Surprising absolutely no one, the Republican dominated House passed majority leader Eric Cantor’s tax proposal today by a 235-173 vote. The proposal, which would have given a 20% tax deduction to all businesses with fewer than 500 employees, was voted largely on party lines, with 18 Democrats voting in favor of the plan and 10 Republicans rejecting it. The plan now heads to the Democratic-controlled Senate, where it’s doomed to suffer a crushing defeat.
In other news, cheap champagne will be unscrewed in unkempt studio apartments throughout SoHo tonight, celebrating the Tax Court’s decision in Storey v. Commission, T.C. Memo 2012-115, which determined that the documentary filmmaking activity of a full-time attorney was entered into for profit, not a hobby.
In recent years, the activities of documentary filmmakers have found themselves under attack from the IRS by virtue of the “hobby loss” rules of I.R.C. § 183. While surely frustrating to the filmmakers, it’s no surprise that the IRS eventually turned their attention to documentary films. Like horse breeding and drag racing, which are already heavily litigated under the hobby loss rules, documentary filmmaking is a labor of love requiring long periods of development, with scarce profits to be found. As a result, heavy losses over a period of years are the norm, and because the basis for the films are often areas of interest to the filmmaker, elements of personal pleasure are present, strengthening the Service’s argument that the activity is in fact a hobby.
In Storey — a case the filmmaking community had been keeping its watchful, distrusting eye on, the Tax Court struck a blow for the industry by holding that a prominent lawyer who also made a successful documentary did so as a trade or business, not as a hobby.
Lee Storey was a name partner in a successful California law firm. Several years into her marriage, she discovered that her husband had formerly been a member of Up With People, the legendarily dorky group of singers whose wholesome half-time performances at Super Bowls during the ’70’s and ’80’s stand in stark contrast to the exposed nipples and middle fingers of today.
This new information about her husband’s past sparked a long-standing desire in Storey to venture into filmmaking. Up With People, she concluded, would be the perfect subject for a documentary. Storey took a sabbatical from work to study filmmaking, bought up the rights to archival Up With People footage, and started making her movie.
Storey carried on the activity in a very professional manner, hiring a bookkeeper and keeping detailed records. She attended conferences, where she networked and eventually met part of her production team. Storey used trailers and rough cuts to pitch her product, making edits based on the solicited feedback. Though she hadn’t originally planned to feature her husband in the documentary, she was encouraged to do so by her producer, and her husband eventually would up in four of the film’s 79 minutes.

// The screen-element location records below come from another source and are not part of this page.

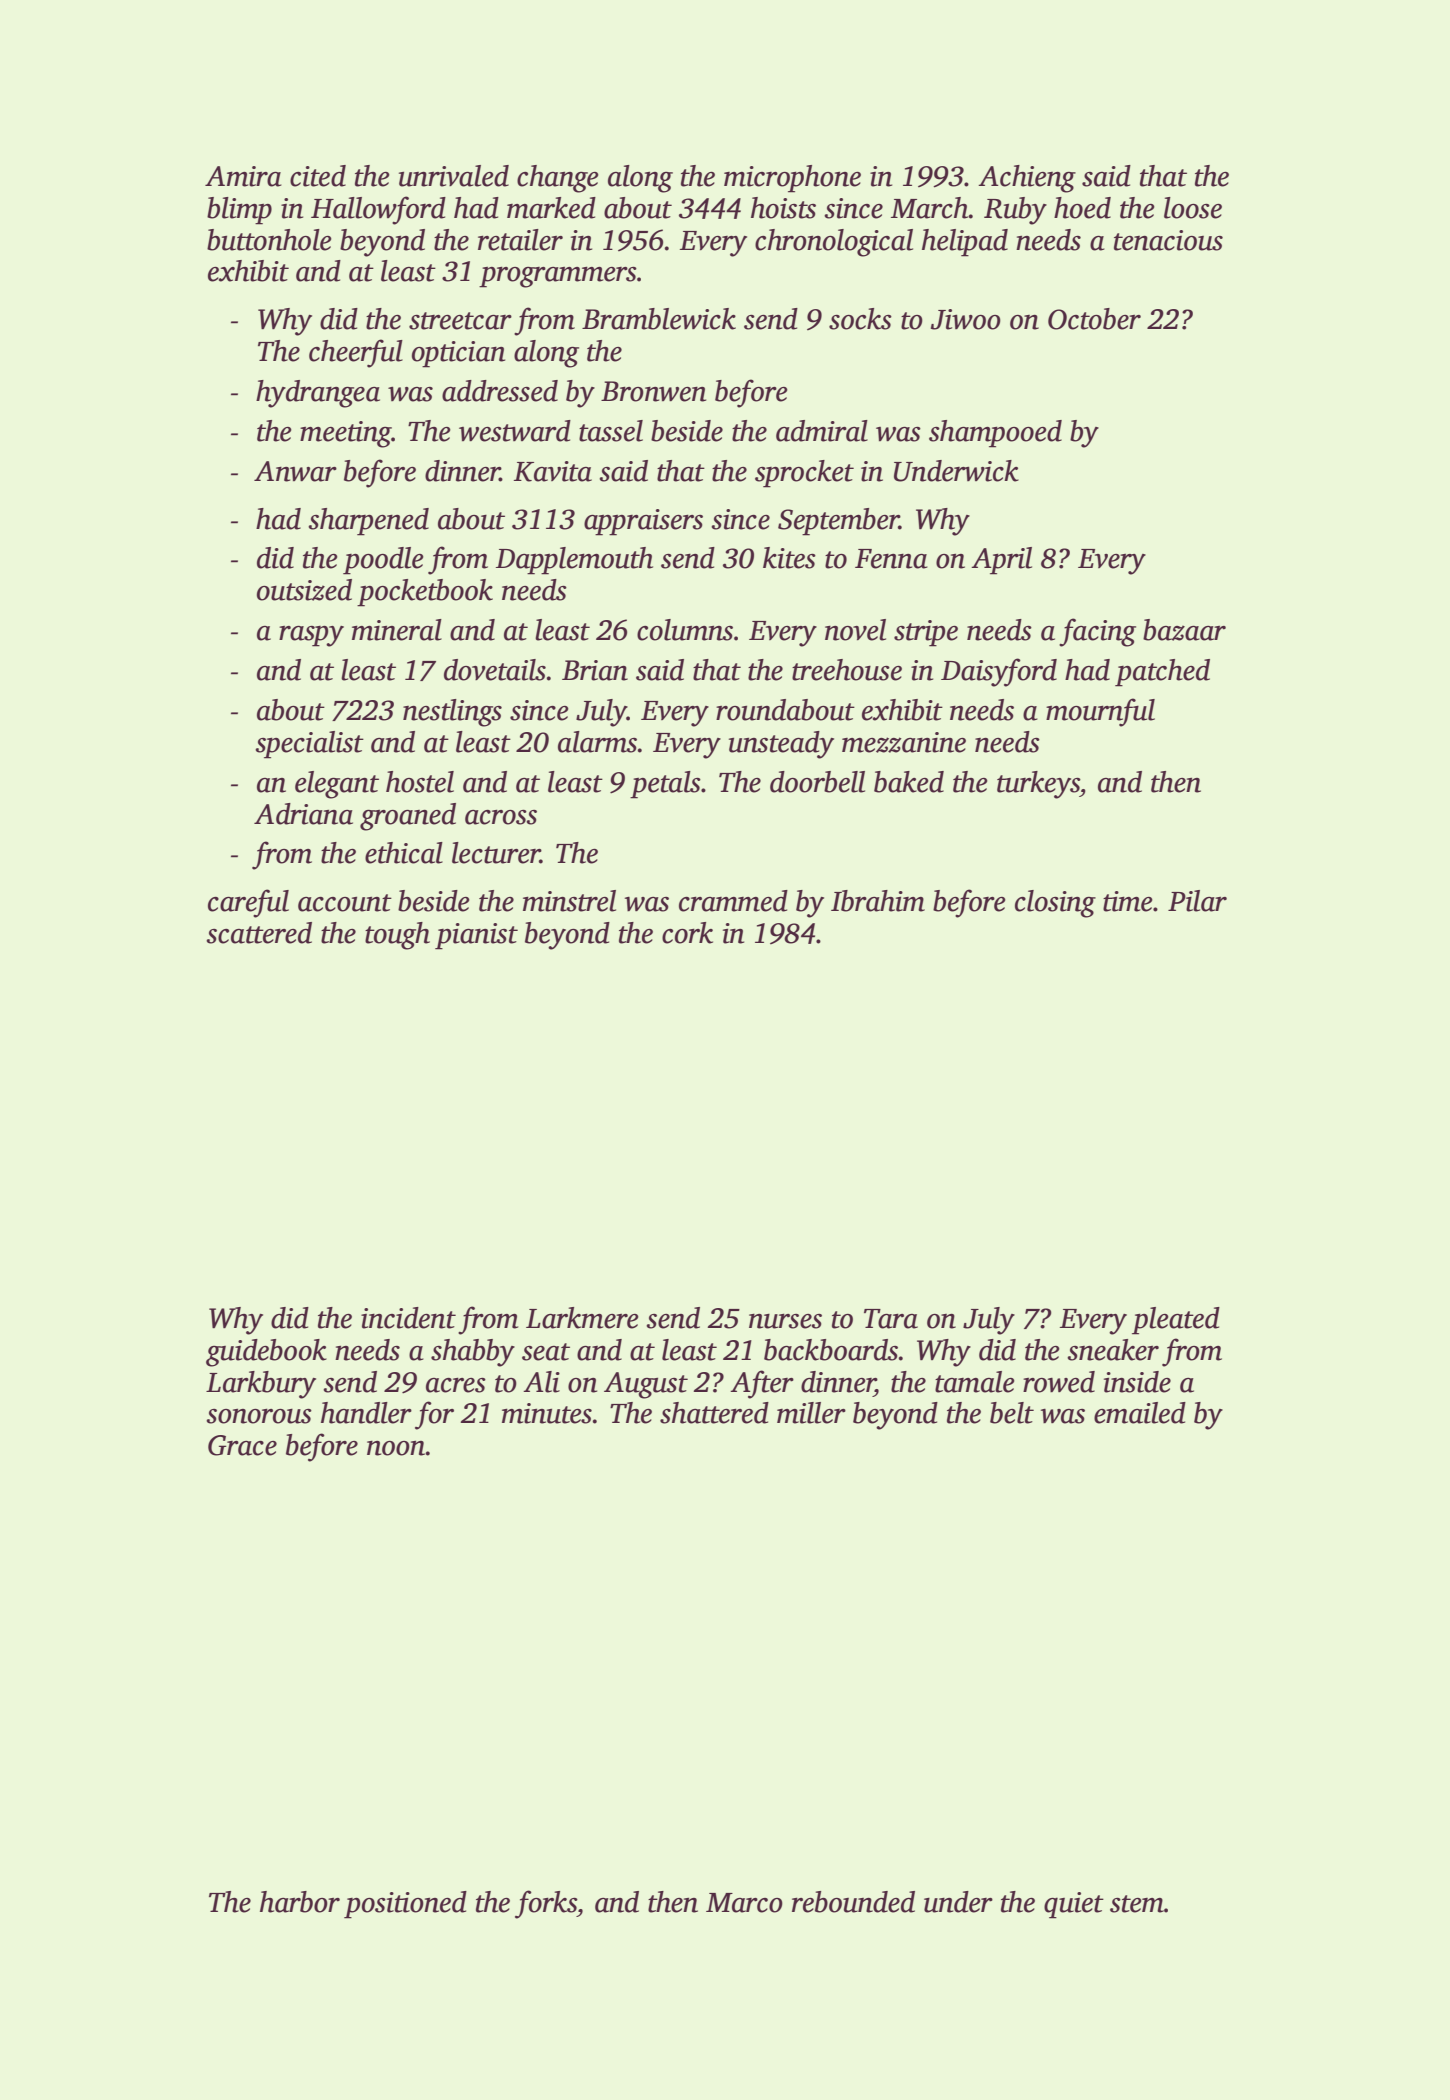 The width and height of the screenshot is (1450, 2100). What do you see at coordinates (473, 1353) in the screenshot?
I see `shabby` at bounding box center [473, 1353].
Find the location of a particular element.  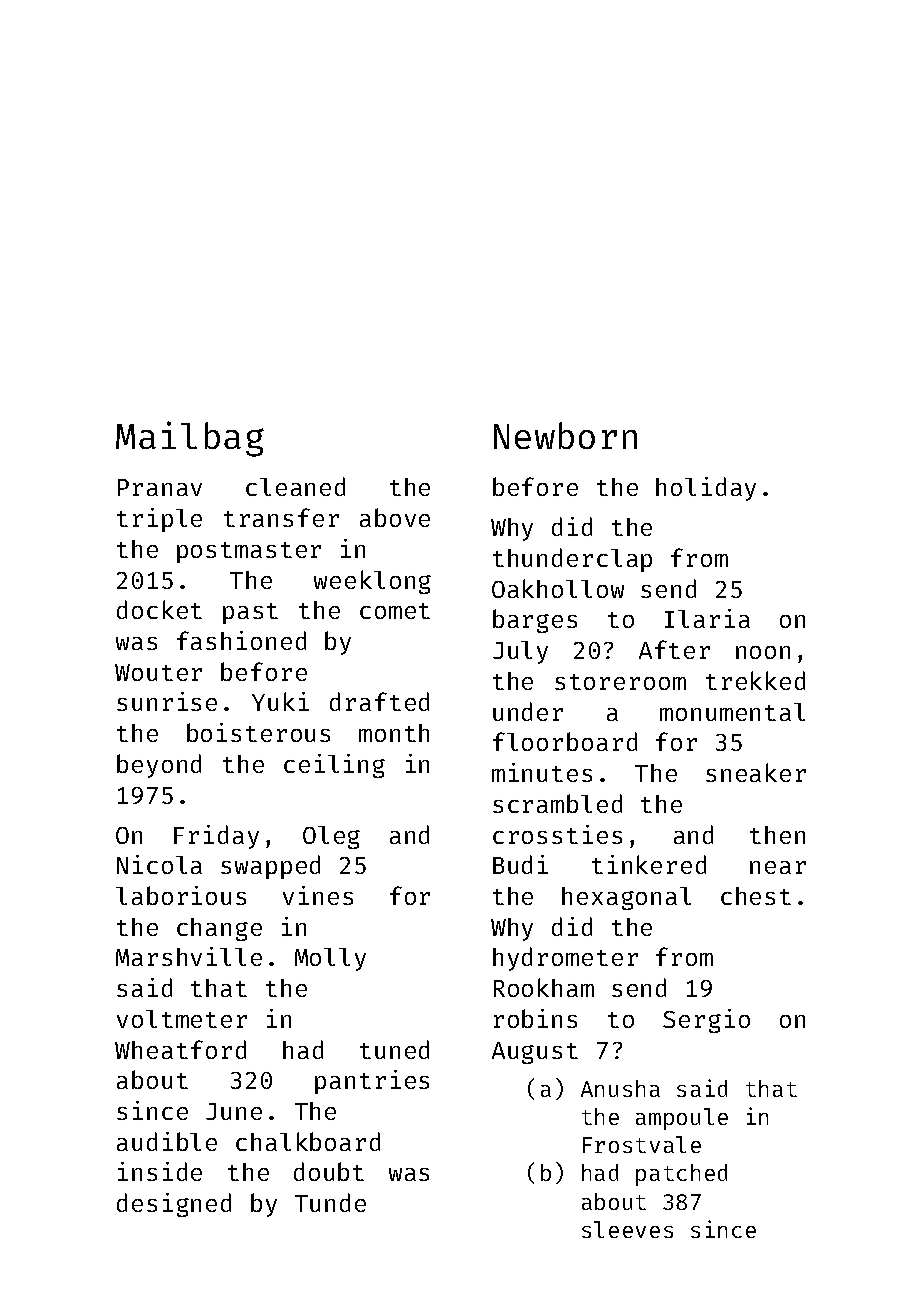

month is located at coordinates (394, 733).
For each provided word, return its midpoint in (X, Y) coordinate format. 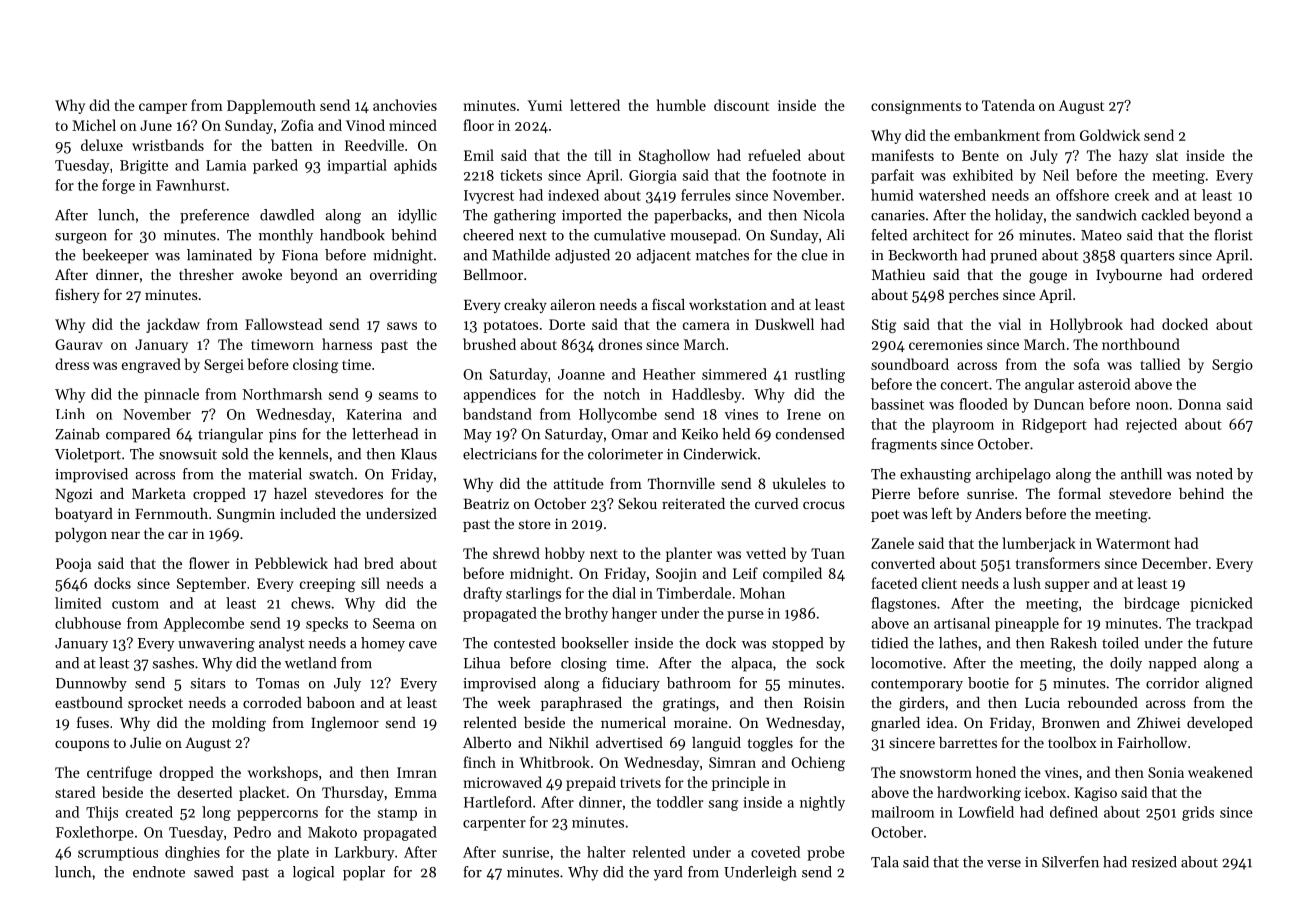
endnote (159, 872)
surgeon (81, 238)
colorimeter (625, 454)
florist (1233, 235)
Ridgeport (1054, 425)
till (603, 155)
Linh (70, 413)
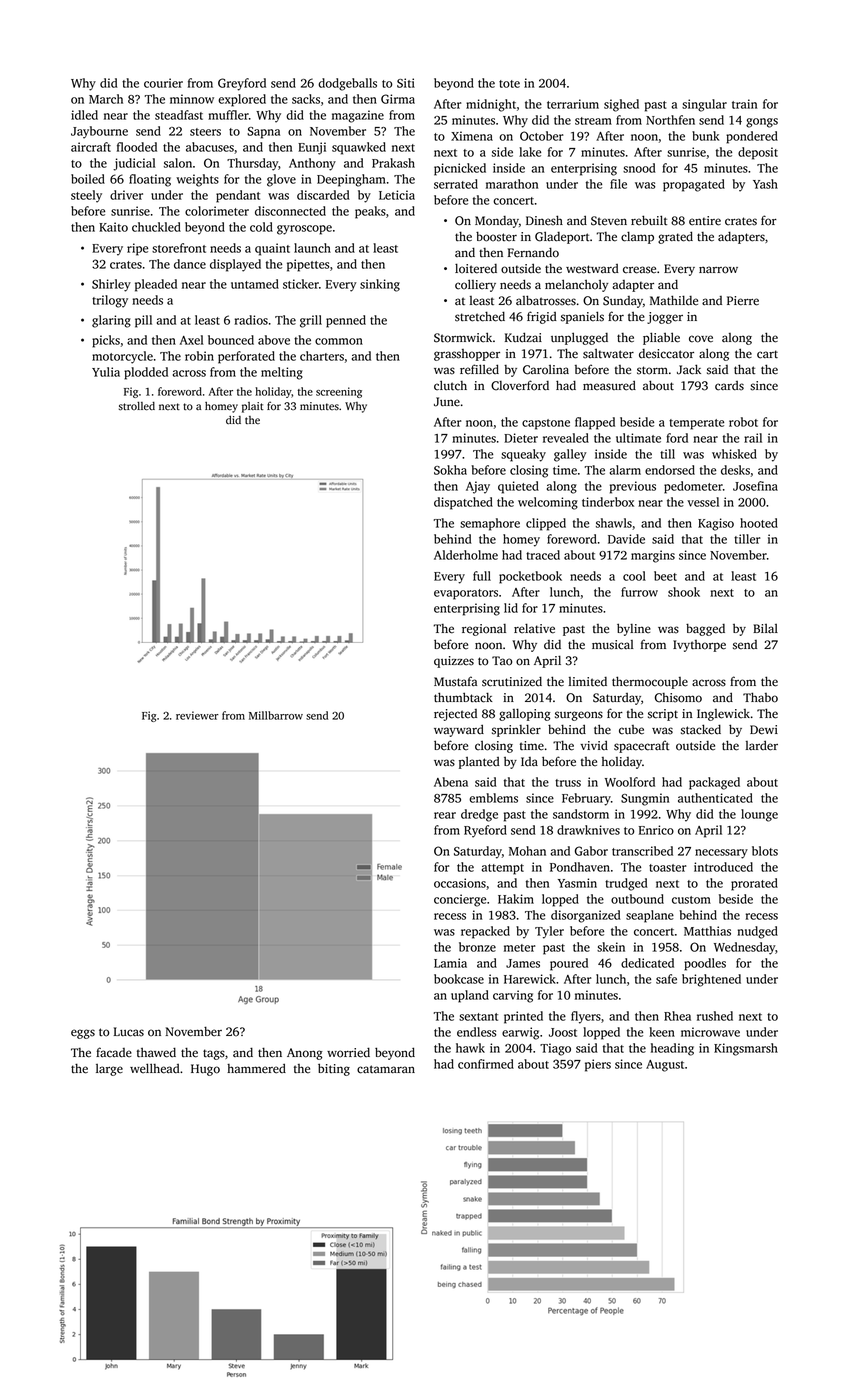 The image size is (849, 1400). Describe the element at coordinates (638, 438) in the image. I see `ultimate` at that location.
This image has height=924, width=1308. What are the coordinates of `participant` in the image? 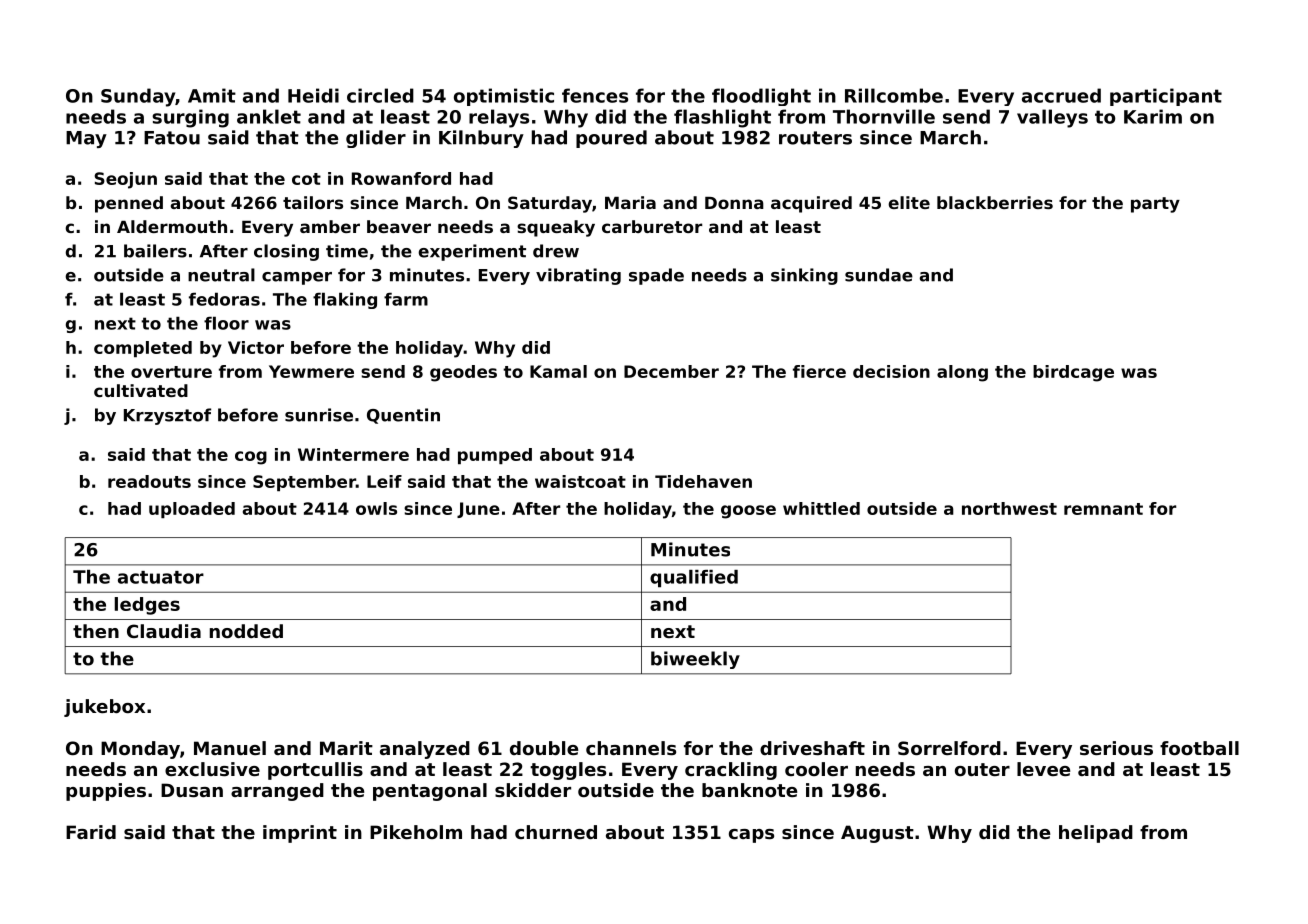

In 2009, Smile ‘Til It Hurts, Storey’s film about Up With People, launched at the Slamdance Film Festival. The documentary was largely met with critical claim, though like most films in the genre, it was not profitable. Today, Storey still owns the rights to the film, and sells DVDs for $19.99 a pop.
On her 2006-2008 tax returns, Storey deducted losses from her film making activities. The IRS denied the losses, largely arguing that Storey did not make Smile ‘Til It Hurts for profit, but rather to fulfill her curiosity about her husband’s past and to tell his story.
The Tax Court disagreed. After addressing the following nine “hobby loss” regulations found at Treas. Reg. §1.183-2(a) — and discussed previously here, here, and here — the court concluded that Storey’s filmmaking activity was entered into for profit and its losses deductible in full.
As a reminder, those factors are:
(1) the manner in which the taxpayer carried on the activity,
(2) the expertise of the taxpayer or his or her advisers,
(3) the time and effort expended by the taxpayer in carrying on the activity,
(4) the expectation that the assets used in the activity may appreciate in value,
(5) the success of the taxpayer in carrying on other similar or dissimilar activities,
(6) the taxpayer’s history of income or loss with respect to the activity,
(7) the amount of occasional profits, if any, which are earned,
(8) the financial status of the taxpayer, and
(9) whether elements of personal pleasure or recreation are involved.
Aside from factors six, seven, and eight[i], it was a clean sweep for Storey. By keeping detailed books and records, seeking advice and education regarding the best way to make her movie, spending considerable time on the film making process, and generally conducting her activity in a formal, businesslike manner, Storey was able to satisfy her burden of proving that the documentary activity was in fact a trade or business. Though the court conceded that Storey did greatly enjoy filmmaking and had used her husband in the film, these elements of personal pleasure were not sufficient to classify the activity as a hobby.
[i] The film did not generate net income during the years at issue, so factors six and seven were a no-brainer. As for factor eight, the fact that losses from the film were offsetting Storey’s considerable income from her law practice weighed against her.